At any charge, past “mere” citizenship, what the disaster in South Africa invariably does is to place an asterisk towards the concept of a coherent African id, one thing that’s not simply taken as a right, however is traditionally construed because the ideational anchor of Pan-Africanism. If, in a rustic that trumpets African solidarity at each flip, fellow Africans should not even handled with the courtesy one would usually lengthen to strangers, what’s the which means of Africanness? To reprise the provocative however important questions posed by College of Notre Dame theologian Emmanuel Katongole, whose necessary work on the topic deserves a large readership: “What does it imply to be African? What’s it that I share with different Africans that make them ‘my folks’ greater than any historical past, friendship, or relationship with Europeans or People may ever make them ‘my folks’? Is it the colour of my pores and skin, historical past, geography, or tradition that makes me naturally, and this with out effort, allied to different ‘Africans’ greater than a Belgian or Norwegian? What does it imply to belong to a gaggle of individuals known as Africans?”

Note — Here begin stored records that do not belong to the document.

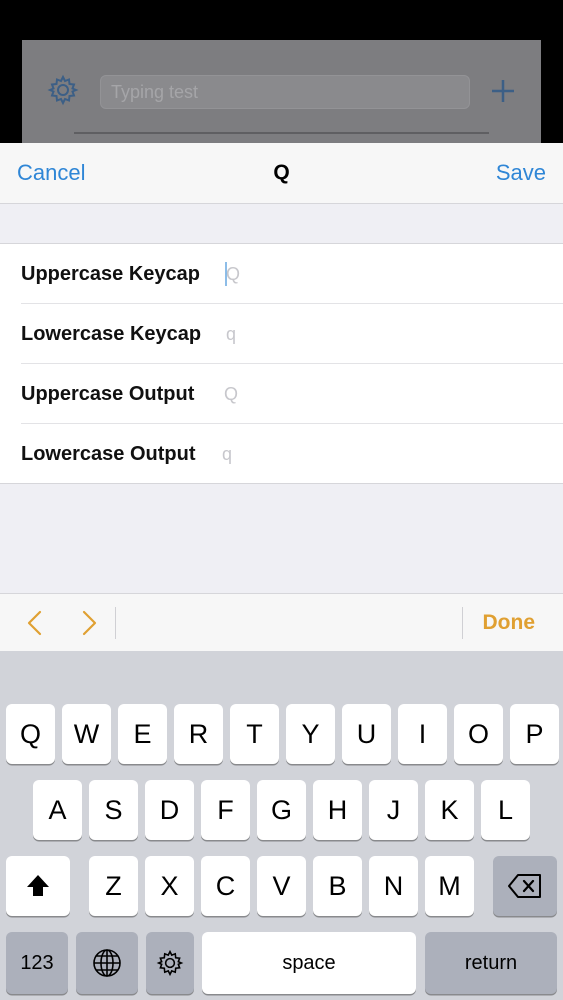 The height and width of the screenshot is (1000, 563). What do you see at coordinates (108, 394) in the screenshot?
I see `uppercase-output-label: Uppercase Output` at bounding box center [108, 394]. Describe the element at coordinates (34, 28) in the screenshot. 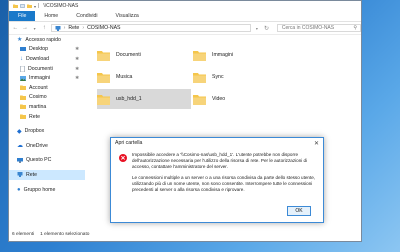

I see `recent-locations-icon: ▾` at that location.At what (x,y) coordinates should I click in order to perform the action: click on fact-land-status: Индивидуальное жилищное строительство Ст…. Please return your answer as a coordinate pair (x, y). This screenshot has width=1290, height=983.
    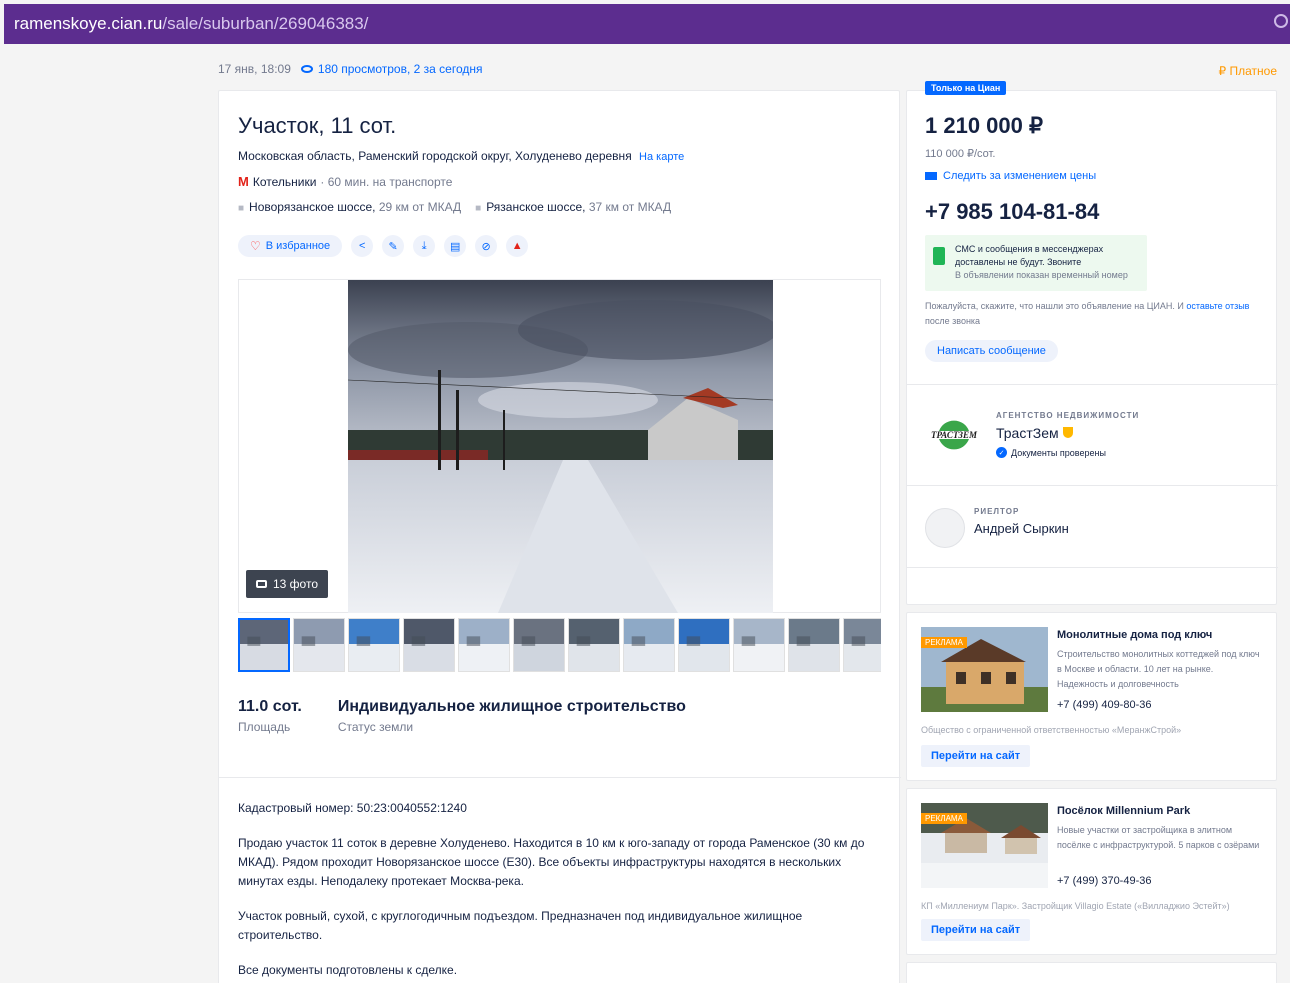
    Looking at the image, I should click on (512, 716).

Permit me to complement Katongole’s questions with 4 of my very own: Why is it that, in a second when agitation about African solidarity has by no means been extra clamorous, Africans really feel extra welcome exterior Africa than in African nations? What’s the which means of solidarity amid the crises and killings in Sudan, South Sudan, Somalia, and Ethiopia, to call just some examples? What does it imply to talk of group given the best way through which households are being torn aside by youth emigration and attendant social dislocation? If, as Kwame Anthony Appiah submits, all identities are relative, what, if something, is mounted or steady about African id?
Naturally, I’ve my very own intuitions as to the most effective method to those questions–and the above record is certainly not exhaustive–but I occur have a distinct objective right here, which is each to aim to set the phrases for the controversy in addition to present why a confrontation with these questions is unavoidable. Whereas there may be nothing basically mistaken about affirmation of racial pleasure (although making it a criterion for ethical judgment is problematic to say the least), it have to be understood that it’s a poor substitute for unflinching introspection. The unfolding tragedy in South Africa is a chance for a rigorous and earnest debate about African id and solidarity. The continent has nothing to lose however its shibboleths.
That is the third piece I’ve written on the eruption of xenophobic rage in South Africa. The earlier two will be discovered right here and right here. All three will be profitably learn as a steady argument on the query of citizenship, id, and solidarity in Africa. I humbly welcome questions and feedback. Thanks.